ラビアたちは奴隷の身分で皇帝の謁見は叶わないが(本人たちもほっとしている。)、エリスとミーナも辞退することになった。
結局竜人だけが謁見の間へと向かう。
(ああ、胃が痛い。早く終わらないかな。)
竜人はそう思いながら謁見の間に入ると、皇帝の前まで進み膝をつき礼をする。
「良い、面をあげよ。余がアルパリオス八世である。この度はシャローザの件、誠に大義であった。その方が居らねば娘の命は危なかったと報告を受けておる。竜人と言ったな。その方何か望みはあるか?」
顔を上げた竜人は、皇帝の隣に立っている騎士を見て一瞬だが体が震える思いだった。
(この人は強い。今まで会った人の中ではねーちゃんを除けば一番だ。恐らくこの人が帝国最強の騎士。この人と戦ってみたい!)

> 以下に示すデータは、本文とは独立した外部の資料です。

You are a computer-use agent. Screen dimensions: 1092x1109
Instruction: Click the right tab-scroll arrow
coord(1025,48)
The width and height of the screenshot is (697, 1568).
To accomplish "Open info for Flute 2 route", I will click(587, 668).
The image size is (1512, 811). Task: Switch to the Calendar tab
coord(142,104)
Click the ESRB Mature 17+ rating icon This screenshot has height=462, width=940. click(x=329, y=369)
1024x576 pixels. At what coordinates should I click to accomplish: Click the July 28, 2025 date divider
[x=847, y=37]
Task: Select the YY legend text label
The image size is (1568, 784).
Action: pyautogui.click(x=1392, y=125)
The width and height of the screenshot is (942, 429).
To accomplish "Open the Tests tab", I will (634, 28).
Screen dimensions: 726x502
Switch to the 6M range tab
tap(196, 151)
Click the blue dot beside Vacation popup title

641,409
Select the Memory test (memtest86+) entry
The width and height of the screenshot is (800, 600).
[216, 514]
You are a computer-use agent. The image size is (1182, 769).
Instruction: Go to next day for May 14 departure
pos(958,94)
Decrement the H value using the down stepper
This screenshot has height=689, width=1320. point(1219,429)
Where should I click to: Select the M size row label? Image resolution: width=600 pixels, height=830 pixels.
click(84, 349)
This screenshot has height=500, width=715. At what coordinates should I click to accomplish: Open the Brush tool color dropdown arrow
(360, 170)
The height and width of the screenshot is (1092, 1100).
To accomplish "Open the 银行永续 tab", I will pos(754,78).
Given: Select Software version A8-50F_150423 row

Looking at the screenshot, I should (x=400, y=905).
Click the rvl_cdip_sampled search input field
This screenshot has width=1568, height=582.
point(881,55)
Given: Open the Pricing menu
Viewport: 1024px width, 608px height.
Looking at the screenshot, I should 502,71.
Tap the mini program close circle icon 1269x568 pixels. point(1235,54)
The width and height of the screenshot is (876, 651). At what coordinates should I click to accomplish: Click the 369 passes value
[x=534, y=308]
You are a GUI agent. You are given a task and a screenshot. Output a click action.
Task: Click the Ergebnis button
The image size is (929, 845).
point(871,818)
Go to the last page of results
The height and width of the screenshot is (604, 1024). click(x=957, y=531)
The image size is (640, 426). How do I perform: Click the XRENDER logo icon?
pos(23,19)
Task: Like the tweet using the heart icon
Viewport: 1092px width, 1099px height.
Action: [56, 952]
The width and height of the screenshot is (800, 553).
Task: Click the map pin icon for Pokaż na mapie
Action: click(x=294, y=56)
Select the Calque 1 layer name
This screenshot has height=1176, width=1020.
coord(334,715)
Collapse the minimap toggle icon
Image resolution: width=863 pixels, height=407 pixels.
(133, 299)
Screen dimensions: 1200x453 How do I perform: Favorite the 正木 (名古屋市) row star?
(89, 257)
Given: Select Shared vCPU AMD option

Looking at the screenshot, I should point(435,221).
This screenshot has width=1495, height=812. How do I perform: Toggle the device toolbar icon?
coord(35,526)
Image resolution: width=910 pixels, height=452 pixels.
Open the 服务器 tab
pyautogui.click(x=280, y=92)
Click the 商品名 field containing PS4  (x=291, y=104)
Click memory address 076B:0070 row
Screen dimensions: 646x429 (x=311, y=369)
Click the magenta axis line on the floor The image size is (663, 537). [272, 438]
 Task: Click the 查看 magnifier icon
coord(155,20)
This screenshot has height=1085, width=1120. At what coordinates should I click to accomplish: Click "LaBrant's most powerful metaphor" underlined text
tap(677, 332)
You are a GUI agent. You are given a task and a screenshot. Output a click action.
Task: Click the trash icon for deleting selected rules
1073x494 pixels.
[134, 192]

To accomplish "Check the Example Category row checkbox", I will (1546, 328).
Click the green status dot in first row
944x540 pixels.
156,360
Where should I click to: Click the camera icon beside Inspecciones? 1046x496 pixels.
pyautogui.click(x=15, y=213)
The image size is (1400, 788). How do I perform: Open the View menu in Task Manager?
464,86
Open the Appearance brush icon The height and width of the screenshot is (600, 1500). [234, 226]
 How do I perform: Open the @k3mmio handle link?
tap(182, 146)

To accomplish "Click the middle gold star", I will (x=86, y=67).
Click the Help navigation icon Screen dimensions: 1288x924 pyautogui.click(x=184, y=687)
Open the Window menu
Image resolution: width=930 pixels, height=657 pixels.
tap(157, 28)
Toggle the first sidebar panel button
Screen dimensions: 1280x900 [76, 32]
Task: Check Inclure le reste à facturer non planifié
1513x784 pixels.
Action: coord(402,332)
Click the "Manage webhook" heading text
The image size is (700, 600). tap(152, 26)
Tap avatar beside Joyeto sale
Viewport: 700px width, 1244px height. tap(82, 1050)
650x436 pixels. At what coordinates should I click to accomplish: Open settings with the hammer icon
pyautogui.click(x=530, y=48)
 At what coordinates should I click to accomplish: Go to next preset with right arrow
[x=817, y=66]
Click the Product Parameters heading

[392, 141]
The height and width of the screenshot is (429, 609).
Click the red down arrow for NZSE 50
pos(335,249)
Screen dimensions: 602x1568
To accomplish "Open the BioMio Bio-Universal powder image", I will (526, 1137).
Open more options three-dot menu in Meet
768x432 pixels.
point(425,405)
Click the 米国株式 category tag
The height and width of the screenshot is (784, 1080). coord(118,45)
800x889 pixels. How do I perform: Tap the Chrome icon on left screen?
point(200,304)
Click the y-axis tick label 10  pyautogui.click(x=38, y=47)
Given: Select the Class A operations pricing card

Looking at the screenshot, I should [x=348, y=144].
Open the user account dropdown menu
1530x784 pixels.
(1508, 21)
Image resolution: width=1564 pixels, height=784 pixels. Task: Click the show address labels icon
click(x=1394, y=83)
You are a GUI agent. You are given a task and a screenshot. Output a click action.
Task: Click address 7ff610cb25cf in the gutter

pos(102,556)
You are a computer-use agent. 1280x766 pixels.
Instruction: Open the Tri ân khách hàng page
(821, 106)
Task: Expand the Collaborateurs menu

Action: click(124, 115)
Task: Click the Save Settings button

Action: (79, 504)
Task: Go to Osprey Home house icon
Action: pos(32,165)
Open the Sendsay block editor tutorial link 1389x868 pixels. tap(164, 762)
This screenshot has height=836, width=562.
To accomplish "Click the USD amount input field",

年のころは四十代半ばの男を見てそう思った竜人は、思わず頬が緩みそうになっていた。
・ベルナード・・・アルパリオス帝国最強の騎士、ロイヤルガーディアン。
○力S++ ○魔力S+ ○俊敏S++ ○賢さS ○生命力S+ ○魔法防御S
竜人は皇帝に願い事を告げる。
「ありがたき幸せ。実は私の仲間がこの大陸の出身なのですが、故郷を魔物に襲われ家族と離ればなれになり、メルクヌス大陸へと奴隷として連れてこられました。是非、家族の捜索にご協力いただければと思います。」
「分かった。その件はこちらで調べさせよう。娘からも話は聞いておる。奴隷解放の手続きもこちらの方で手配しておこう。」
皇帝の言葉に竜人は頭を下げてお礼をする。
「ご配慮感謝いたします。」
「ふむ、だがこれだけではちと足りないな。あれを持って参れ。」
皇帝がそう告げると、騎士の一人が竜人の元に勲章と白金貨五十枚を持ってくる。
「その方には報奨として白金貨五十枚とレスタルク勲章を授与する。」
レスタルク勲章・・・アルパリオス帝国でも特に高い功績を上げたものに贈られる勲章。
アルパリオス八世は、シャローザからクラーケン討伐者を竜人たちが行ったと聞き、またその実力が本物であることも聞かされたことで、他国への牽制のためレスタルク勲章を授けることを決めていた。
(これは断れないよな。まあ、他国からの御守りがわりにはなるかな。)
「謹んでお受けいたします。」
竜人は諦めて授与することに決めた。